Testo del documento |

▼

E’ trascorso un anno dalla prima volta che sono entrata in carcere, era il 14 gennaio, lo ricordo bene, come potrei scordare quanto ero agitata, come mi batteva forte il cuore, l’impazienza e la curiosità di vedere e conoscere questa realtà che mi sembrava così lontana, così diversa dalla mia.

Entro nella sezione femminile il giovedì pomeriggio e sono Michela “del giornalino”, con alcune ragazze detenute infatti ci ritroviamo per preparare gli articoli che poi verranno pubblicati nel giornalino del carcere,”Prospettive Esse”, dove “Esse” sta per speranza; con le ragazze scriviamo, discutiamo e commentiamo ciò che di nuovo è accaduto fuori e dentro il carcere. A seconda dei periodi ci ritroviamo più o meno numerose, ora siamo in tante, quasi una decina, non era mai accaduto ed è molto importante perchè segno che si ha voglia di ritrovarsi, anche se non è poi tanto l’iniziativa del giornalino a suscitare interesse, quanto il fatto di stare insieme, di riunirci quasi dimenticando dove siamo, come si ritrovano un gruppo di amiche per parlare e scherzare.

▲

Dati forniti |
▼

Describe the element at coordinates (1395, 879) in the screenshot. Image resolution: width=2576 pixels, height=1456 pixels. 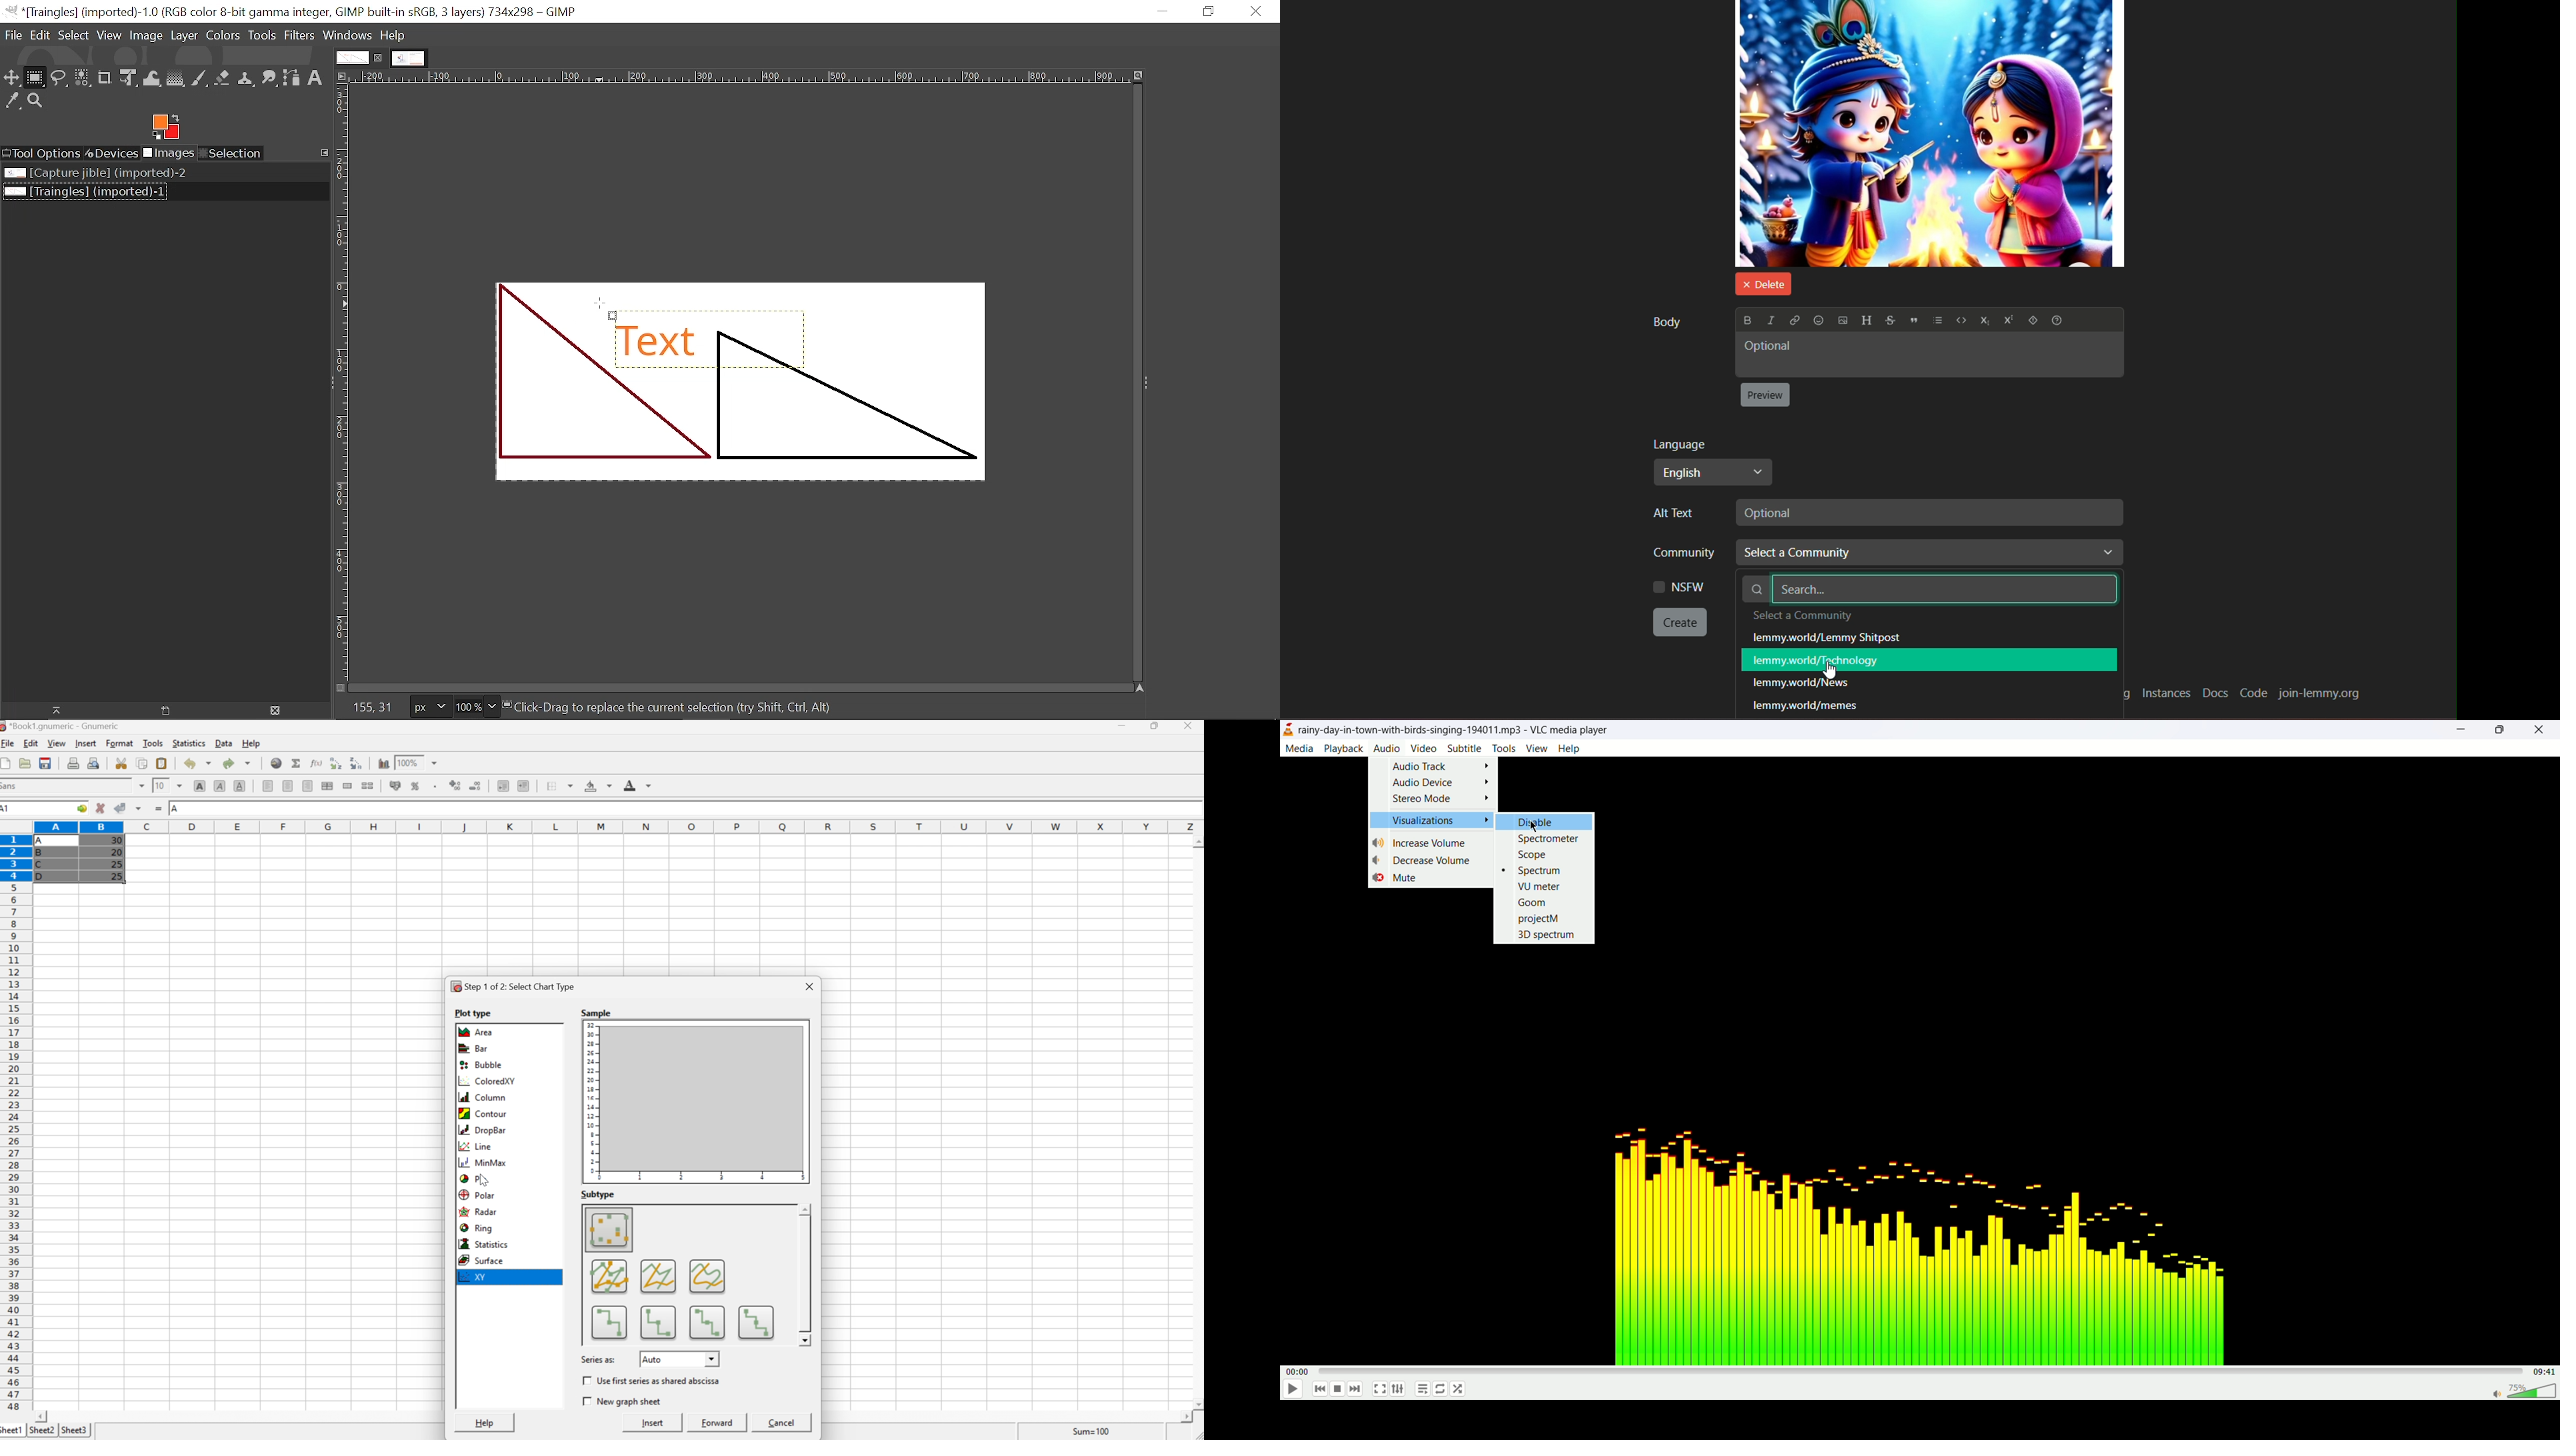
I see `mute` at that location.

▲

Cosa farai |
A. Stampa il tratto del testo sul giornalino del carcere che va da "E’ trascorso un" fino a "diversa dalla mia.", senza alcuna modifica.
B. Traduci in inglese la seguente frase del testo sul giornalino del carcere: "E’ trascorso un anno dalla prima volta che sono entrata in carcere, era il 14 gennaio, lo ricordo bene, come potrei scordare quanto ero agitata, come mi batteva forte il cuore, l’impazienza e la curiosità di vedere e conoscere questa realtà che mi sembrava così lontana, così diversa dalla mia."

Risultati finali |
A.
E’ trascorso un anno dalla prima volta che sono entrata in carcere, era il 14 gennaio, lo ricordo bene, come potrei scordare quanto ero agitata, come mi batteva forte il cuore, l’impazienza e la curiosità di vedere e conoscere questa realtà che mi sembrava così lontana, così diversa dalla mia.

B. A year has passed since the first time I went into prison. It was January 14, I remember it well; how could I forget how anxious I was, how hard my heart was pounding, the impatience and the curiosity to see and get to know this reality that seemed so far away to me, so different from my own.